Activity: Copy out exactly the lines from the one containing "Click the reply speech bubble icon" to the last line of the records below, both included, and leave out any pictures.

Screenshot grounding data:

........

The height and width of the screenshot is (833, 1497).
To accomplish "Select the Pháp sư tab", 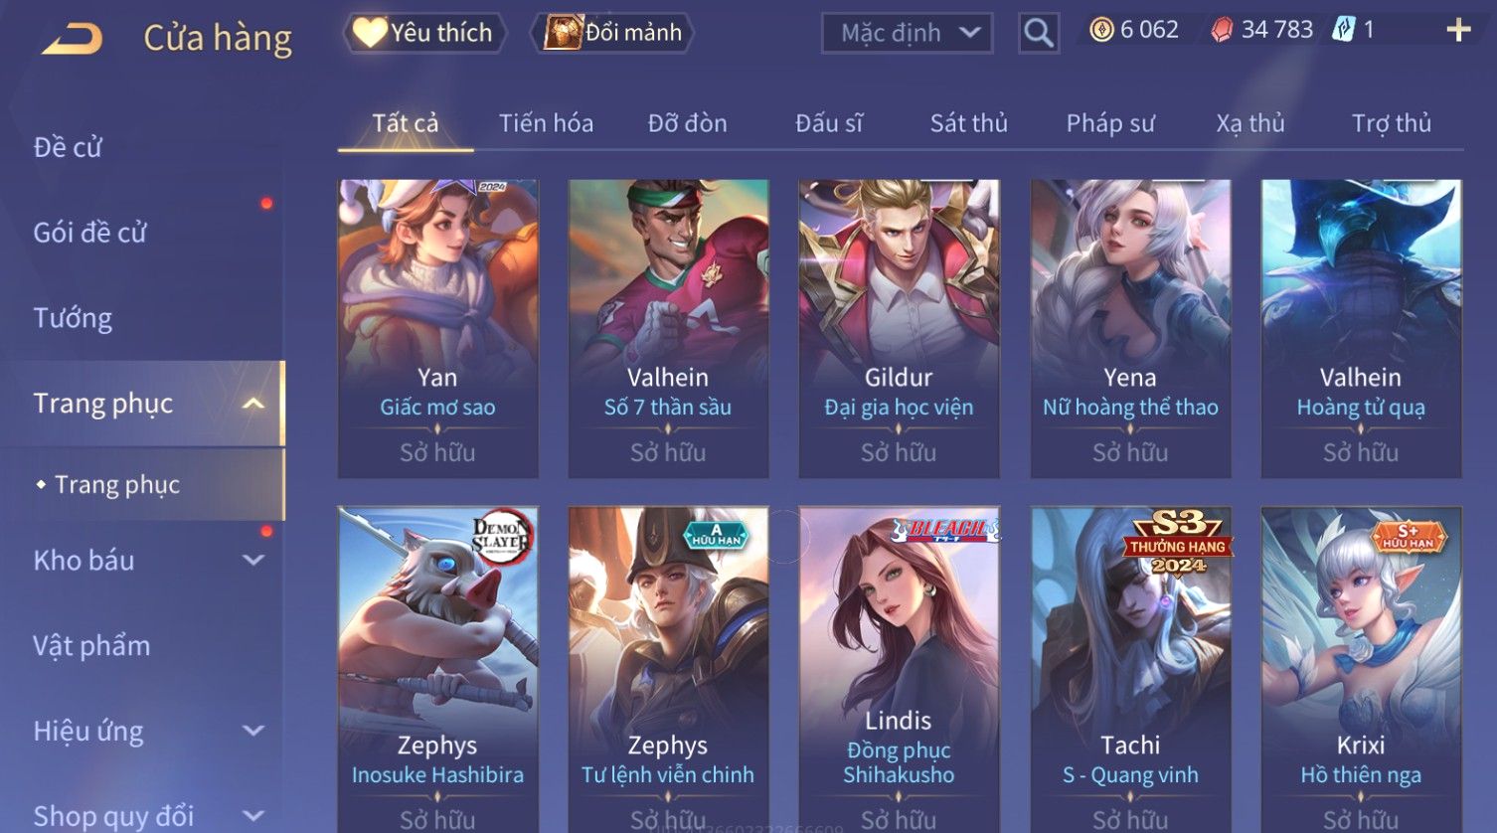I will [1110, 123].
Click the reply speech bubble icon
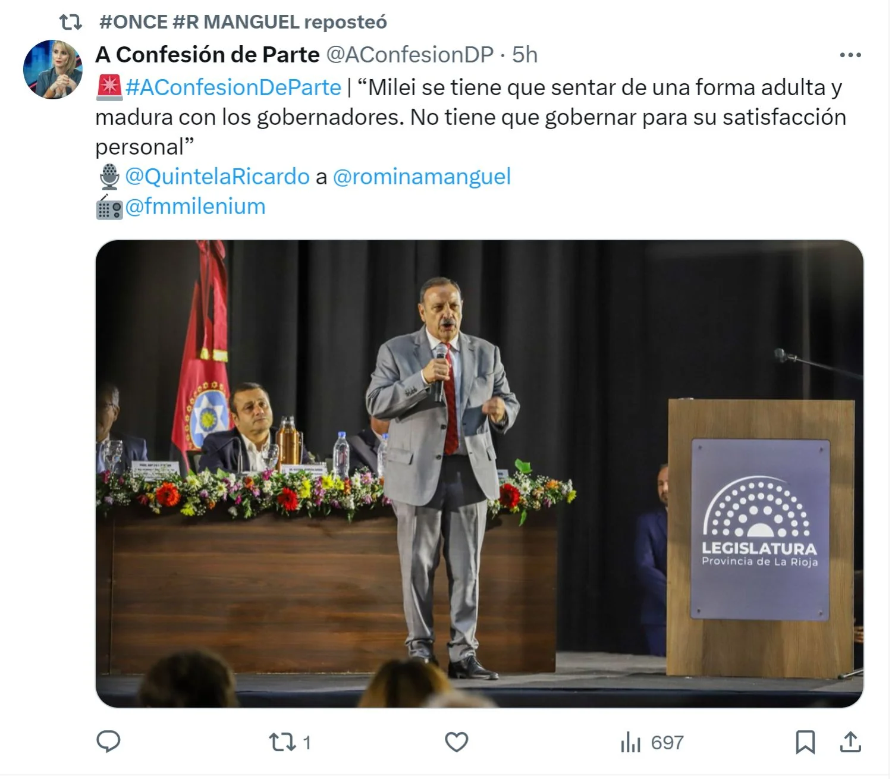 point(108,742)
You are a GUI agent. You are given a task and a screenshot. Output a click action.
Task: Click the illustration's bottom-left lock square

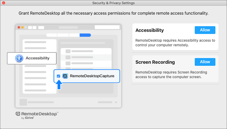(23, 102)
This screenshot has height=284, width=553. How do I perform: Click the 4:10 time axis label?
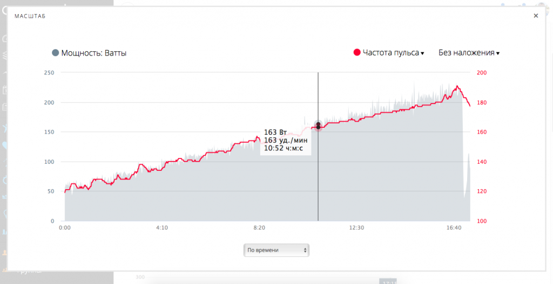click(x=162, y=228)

........

Answer to this exercise:
Click the reply speech bubble icon
 point(108,742)
You are a GUI agent. You are given a task and a screenshot. Output a click action.
Task: Click the illustration's bottom-left lock square

(23, 102)
This screenshot has height=284, width=553. How do I perform: Click the 4:10 time axis label?
click(x=162, y=228)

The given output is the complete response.